Charlie Rock wrote: » The fallacious moral equivocation and desperate attempts to draw parallels between the PIRA and Loyalist death squads as regards capability, sectarianism and indiscriminate killing requires that facts be completely ignored. Loyalists killings were ~85% Civilians (primarily unarmed Catholic civilians) British Army killings ~51% Civilian PIRA killings ~35% Civilian You'll never guess what IRA loving journalist wrote the above?Kevin Myers
Fratton Fred wrote: » How would you describe an "army" that detonates a bomb outside a McDonald's in a busy high street on a Saturday lunch time?
jeffery lebowski wrote: » SoulandForm wrote: » However unlike Unionism and Loyalism it isnt defined (or defines itself by quite openly) sectarianism. So Republicanism's underhanded sectarianism is better than Unionisms open sectarianism!? Better to be shot from behind a ditch than face to face? Hobbes choice i'd say!

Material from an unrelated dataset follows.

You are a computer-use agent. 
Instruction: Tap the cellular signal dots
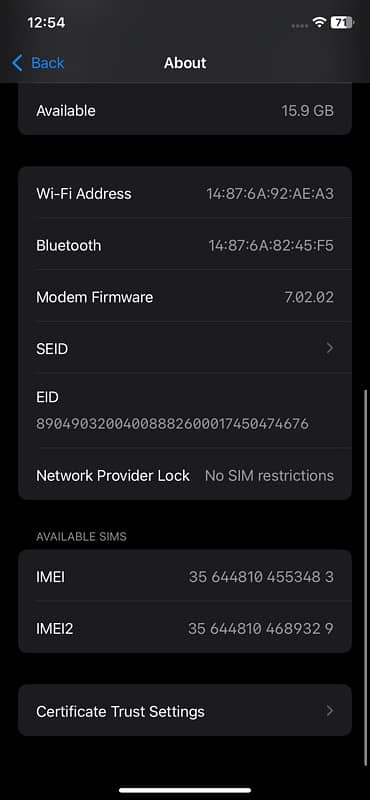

People should be ashamed of the usually idiotic and often violent sectarianism that makes a mess of Northern Ireland- though sectarianism is far from the only problem in NI. If you are ashamed of something it means you realize that it is wrong and it means that you will attempt not to act on it or at least show it.
The who wrote: » All loyalist paramilitaries were driven by complete and utter sectarianism unlike the IRA. Yes the IRA was responsible for some sectarian killings such as the Kingsmills massacre but these were actually lads in the army who took matters into their own hands and the head leaders such as McGuinnes and Adams couldn't have known about all the killings that were about to take place because the IRA works in a cellular formation.
Banjo String wrote: » What about an army that open fires on a group of unarmed, peaceful, people protesting for their civil rights, on a Sunday afternoon? Some might even argue, was the beginning of the troubles in the north.